I get a bit overwhelmed with the number of pumpkins and squashes available at this time of year and am really not sure what the difference between them is. A handy feature in October’s delicious. went some way in helping me choose crown prince as the one to make some chutney on the advice that its flesh doesn’t break up as much during cooking, and the quarter pumpkin left over from the chutney session has resisted mushiness in a curry I made last night, so I have high hopes for the chutney.
Otherwise, I am a bit rubbish in constantly falling back on the good old butternut – I know what it’ll taste like, how it behaves when roasted and steamed, and it comes in a neat size for a two. My autumnal resolution is therefore to be more adventurous and try a new variety each time I buy squash over the coming months.
Consider this an entry level squash soup. Clearly, you could go wild and make it with any of the varieties you come across, or if you’re feeling less brave stick with butternut for now. One of the benefits of squash is how many flavours it will take on and work with, so if ginger and cumin doesn’t tickle your fancy, try sage, or garlic (or both), dried or fresh chilli, or some crispy bits of chorizo or bacon. I also think a little bit of orange juice and zest would work well with the ginger and cumin combination and will try that out next time.
The crunchy topping is leftover from a cauliflower risotto recipe I made a couple of weeks ago (Jamie’s Italy, p141 – utterly delicious and prodded me into trying a few more recipes from his books).

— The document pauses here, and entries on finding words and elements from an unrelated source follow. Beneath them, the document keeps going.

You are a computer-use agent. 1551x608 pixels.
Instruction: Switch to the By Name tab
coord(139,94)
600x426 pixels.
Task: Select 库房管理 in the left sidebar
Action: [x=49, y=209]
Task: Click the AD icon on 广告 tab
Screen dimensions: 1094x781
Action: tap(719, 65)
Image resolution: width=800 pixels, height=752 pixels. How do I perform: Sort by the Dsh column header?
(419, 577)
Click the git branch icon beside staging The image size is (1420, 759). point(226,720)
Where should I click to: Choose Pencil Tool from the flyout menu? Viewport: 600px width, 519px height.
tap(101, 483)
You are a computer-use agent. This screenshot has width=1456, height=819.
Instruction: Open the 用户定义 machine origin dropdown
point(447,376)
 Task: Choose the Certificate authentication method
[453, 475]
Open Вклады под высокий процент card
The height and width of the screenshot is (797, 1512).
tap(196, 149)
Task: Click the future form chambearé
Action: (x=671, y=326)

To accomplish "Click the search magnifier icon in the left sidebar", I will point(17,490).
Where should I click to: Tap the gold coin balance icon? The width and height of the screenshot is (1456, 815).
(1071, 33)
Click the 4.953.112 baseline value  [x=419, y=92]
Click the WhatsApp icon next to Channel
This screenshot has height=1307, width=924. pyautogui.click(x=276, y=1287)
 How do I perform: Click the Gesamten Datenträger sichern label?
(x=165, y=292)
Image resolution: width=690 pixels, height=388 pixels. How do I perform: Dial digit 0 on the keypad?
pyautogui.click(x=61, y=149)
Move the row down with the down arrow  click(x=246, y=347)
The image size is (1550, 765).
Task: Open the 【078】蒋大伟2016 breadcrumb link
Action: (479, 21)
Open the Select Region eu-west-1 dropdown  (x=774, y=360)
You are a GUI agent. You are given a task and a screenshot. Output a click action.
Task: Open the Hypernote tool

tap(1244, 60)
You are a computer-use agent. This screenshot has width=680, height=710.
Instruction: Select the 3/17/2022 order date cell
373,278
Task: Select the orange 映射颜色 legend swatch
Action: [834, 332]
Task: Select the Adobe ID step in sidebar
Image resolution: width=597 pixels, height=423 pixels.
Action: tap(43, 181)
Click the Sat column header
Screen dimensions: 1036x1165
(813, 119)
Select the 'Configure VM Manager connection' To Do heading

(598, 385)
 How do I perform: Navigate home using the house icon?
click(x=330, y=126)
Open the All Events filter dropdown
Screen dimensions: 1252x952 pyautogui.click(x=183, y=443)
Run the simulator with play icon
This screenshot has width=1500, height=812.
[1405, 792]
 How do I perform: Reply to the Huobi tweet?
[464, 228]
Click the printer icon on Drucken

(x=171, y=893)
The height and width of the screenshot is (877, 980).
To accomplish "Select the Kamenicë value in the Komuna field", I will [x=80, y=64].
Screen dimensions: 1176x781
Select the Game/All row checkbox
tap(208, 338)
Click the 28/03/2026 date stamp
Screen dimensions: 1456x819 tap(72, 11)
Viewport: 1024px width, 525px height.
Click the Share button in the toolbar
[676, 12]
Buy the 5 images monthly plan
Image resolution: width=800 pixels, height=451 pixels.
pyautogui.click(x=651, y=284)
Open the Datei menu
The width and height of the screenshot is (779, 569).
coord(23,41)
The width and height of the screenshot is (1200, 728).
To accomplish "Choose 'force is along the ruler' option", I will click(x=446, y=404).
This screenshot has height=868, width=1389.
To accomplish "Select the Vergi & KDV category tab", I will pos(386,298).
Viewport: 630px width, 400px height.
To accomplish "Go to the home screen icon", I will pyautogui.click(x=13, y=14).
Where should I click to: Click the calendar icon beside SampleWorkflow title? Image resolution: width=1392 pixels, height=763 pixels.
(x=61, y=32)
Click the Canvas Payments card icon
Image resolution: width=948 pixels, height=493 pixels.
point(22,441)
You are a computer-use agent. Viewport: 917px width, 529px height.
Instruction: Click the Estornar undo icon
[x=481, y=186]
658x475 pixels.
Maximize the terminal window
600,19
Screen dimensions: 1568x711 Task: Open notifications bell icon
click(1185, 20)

This chilli pangrattato has kept perfectly in a lock-n-lock box since then, and I’ve sprinkled a pinch or three onto bowls of soup and pasta wherever I fancied a chilli crunch. Definitely worth making if you’ve got the ingredients to hand, or try other ingredients – garlic and parmesan seem an obvious – and good – substitute but I’m sure you can come up with others.
Butternut soup with ginger and cumin
Prep time: 1 hour
1 butternut squash, diced
1 onion, sliced
1 teaspoon cumin seeds
1 litre of vegetable or chicken stock
2 cm fresh ginger
Yogurt or creme fraiche to serve
2 handfuls of stale bread (or frozen breadcrumbs – I keep bagfuls in the freezer)
1 tin anchovies in oil
3 dried chillis, green tops pinched off
Roast the butternut squash for 40 minutes to an hour. (I did mine when cooking something else in the oven and kept the squash in the fridge for a few days until I wanted to make the soup).
Fry the onions in a little oil or butter over a low heat until soft and golden, which will take about 20 minutes.
Add the cumin seeds to the onions and fry for a few minutes until you smell the cumin, and then grate in the ginger (I freeze bits of fresh ginger and grate it from frozen – if you take it out of the freezer when you start cooking the end will start to soften enough to grate what you need. Then the rest goes back in the freezer).
Put the spiced onions, squash pieces and a litre of stock into a blender and blend until smooth, adding more water if it’s too thick. Return to the pan and heat up again, and add salt to taste and pepper if you want to. (I’m trying to get out of the habit of automatically adding pepper to everything after watching the great Thomas Keller on Saturday Kitchen a few weeks back, who reminded me pepper is a flavouring in its own right whereas salt enhances existing flavours.)
If you want to make a crunchy topping, blitz all the ingredients in a food processor (do the bread first if it’s not already in crumbs, then add the anchovies and chillis). Fry in a dry pan for a few minutes until beginning to crisp up. You might need to add a little bit of olive oil as you do so if your bread was quite dry to begin, as mine was. The pangrattato will keep in an airtight box for weeks.
To make it look pretty and add a sharp note, stir through a spoonful of yogurt or creme fraiche, and a generous pinch of the spicy breadcrumbs. The breadcrumbs give a lovely crunch against the soup and a bit of a chilly kick for a cold day.